Каждый год я был готов к тому, чтобы провалиться на экзаменах по точным наукам, мои знания настолько удручали учителей, что они махнули на меня рукой и говорили, чтобы после выпускных испытаний, если, разумеется, я их выдержу, я не вздумал учиться дальше. Ужас и мания преследования, развившаяся у меня из-за кошмарных оценок, а также отцовские причитания, что я должен был в свое время поступать в военное училище, которое может закончить любой дурак, гнали меня в край, лежащий между Чешским Раем и Чешской возвышенностью. Его поразительное безразличие к миру, к жестокостям двадцатого столетия, не исчезнувшее даже после того, как в середине века он сыграл в истории страны столь кровавую роль, я принимал с благодарностью и полагал знаком особой милости.

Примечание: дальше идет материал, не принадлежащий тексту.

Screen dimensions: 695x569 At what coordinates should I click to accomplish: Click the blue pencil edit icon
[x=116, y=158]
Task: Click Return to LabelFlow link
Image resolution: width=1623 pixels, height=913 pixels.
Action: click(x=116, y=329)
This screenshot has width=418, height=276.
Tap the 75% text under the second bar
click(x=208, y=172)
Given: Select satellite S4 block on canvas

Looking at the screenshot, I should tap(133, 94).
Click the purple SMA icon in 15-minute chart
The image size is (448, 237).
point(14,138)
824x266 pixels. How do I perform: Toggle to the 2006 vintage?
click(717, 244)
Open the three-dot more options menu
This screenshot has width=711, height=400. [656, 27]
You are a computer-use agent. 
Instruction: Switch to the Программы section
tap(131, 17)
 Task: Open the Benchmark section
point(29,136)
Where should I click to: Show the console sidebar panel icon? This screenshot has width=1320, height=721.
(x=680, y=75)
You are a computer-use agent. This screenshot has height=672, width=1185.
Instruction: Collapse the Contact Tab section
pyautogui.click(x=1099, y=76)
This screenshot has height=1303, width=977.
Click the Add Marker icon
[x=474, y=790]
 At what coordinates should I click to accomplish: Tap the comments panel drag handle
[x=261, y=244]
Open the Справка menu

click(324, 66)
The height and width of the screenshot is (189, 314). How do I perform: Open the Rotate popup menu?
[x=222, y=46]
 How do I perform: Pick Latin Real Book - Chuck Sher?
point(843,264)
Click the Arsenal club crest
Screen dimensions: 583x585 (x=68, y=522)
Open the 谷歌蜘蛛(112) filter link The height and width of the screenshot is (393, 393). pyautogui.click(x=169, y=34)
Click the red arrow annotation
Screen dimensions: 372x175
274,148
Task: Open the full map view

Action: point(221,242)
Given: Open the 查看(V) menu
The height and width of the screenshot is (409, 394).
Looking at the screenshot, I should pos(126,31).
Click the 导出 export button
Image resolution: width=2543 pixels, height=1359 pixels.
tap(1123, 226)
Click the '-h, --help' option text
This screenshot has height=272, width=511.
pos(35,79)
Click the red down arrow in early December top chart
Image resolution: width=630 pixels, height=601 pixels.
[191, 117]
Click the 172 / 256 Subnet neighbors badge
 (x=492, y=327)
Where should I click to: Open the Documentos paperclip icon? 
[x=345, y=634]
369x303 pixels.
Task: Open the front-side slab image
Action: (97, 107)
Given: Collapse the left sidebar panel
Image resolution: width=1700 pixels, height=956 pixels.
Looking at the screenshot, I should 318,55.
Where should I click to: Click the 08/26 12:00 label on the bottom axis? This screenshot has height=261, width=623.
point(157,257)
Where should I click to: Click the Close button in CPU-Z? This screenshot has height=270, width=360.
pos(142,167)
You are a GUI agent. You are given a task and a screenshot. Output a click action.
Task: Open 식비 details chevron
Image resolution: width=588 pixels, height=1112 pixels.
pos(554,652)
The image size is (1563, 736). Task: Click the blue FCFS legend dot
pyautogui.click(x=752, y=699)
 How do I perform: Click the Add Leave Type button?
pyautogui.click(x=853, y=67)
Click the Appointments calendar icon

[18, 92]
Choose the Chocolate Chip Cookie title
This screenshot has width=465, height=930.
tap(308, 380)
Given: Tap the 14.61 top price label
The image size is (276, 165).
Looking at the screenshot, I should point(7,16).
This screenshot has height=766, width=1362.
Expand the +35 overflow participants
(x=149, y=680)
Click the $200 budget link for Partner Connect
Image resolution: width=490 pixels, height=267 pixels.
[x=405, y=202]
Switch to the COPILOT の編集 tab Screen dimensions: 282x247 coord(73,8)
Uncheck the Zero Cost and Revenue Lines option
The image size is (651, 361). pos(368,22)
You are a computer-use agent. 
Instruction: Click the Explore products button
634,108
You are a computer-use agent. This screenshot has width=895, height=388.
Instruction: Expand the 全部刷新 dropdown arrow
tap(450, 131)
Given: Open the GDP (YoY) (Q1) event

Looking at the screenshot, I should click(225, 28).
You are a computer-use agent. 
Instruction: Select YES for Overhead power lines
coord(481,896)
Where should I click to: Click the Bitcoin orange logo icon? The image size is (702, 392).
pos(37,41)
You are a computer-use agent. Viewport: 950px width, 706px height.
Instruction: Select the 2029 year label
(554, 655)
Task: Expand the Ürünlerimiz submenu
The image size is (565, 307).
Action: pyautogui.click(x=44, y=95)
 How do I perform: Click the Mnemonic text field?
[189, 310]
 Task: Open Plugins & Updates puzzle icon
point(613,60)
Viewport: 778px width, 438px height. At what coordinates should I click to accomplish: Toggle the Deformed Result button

Я не относился к природе бесстрастно, лес казался мне пустым и всегда наводил на меня уныние. Я любил камни в том краю, камни, обработанные некогда людьми, использовавшими Божью архитектуру и приспособившими ее под свои нужды. В каменные жилища давно сгинувших князей я сбегал зимой, когда все спит, летом, когда окрестности оглашались гомоном экскурсантов, и даже весной, когда камни оттаивают, выдавая свои тайны, но больше всего мне нравилось навещать руины с поэтическими названиями Бездез, Квитков, Милштейн, Девин, Слоуп, Ронов, Берштейн или Дуба[9] осенью, потому что в это время года камни бывают наиболее откровенны, стоит только приложить к ним ладонь и прислушаться. Меня это не удивляло. Сызмальства я считал это вполне естественным.
Занимать какую-нибудь должность в школьных организациях я никогда не стремился, а учился не так прилежно, чтобы меня куда-то выдвинули. Уважение учительского коллектива заслужил с помощью стенных газет, мало того — они спасли меня от исключения. Разноцветные лозунги, напоминающие об очередной годовщине социалистического государства, для нас старательно рисовал и даже собственноручно пришпиливал к стене классный руководитель, которого сменил потом ответственный за стенную газету, выбранный из числа лучших учеников. Я помню, это занятие вовсе не было по душе целеустремленному юноше, но когда над его прилежностью начинали смеяться, он защищался, говоря, что ему это зачтется при поступлении в институт.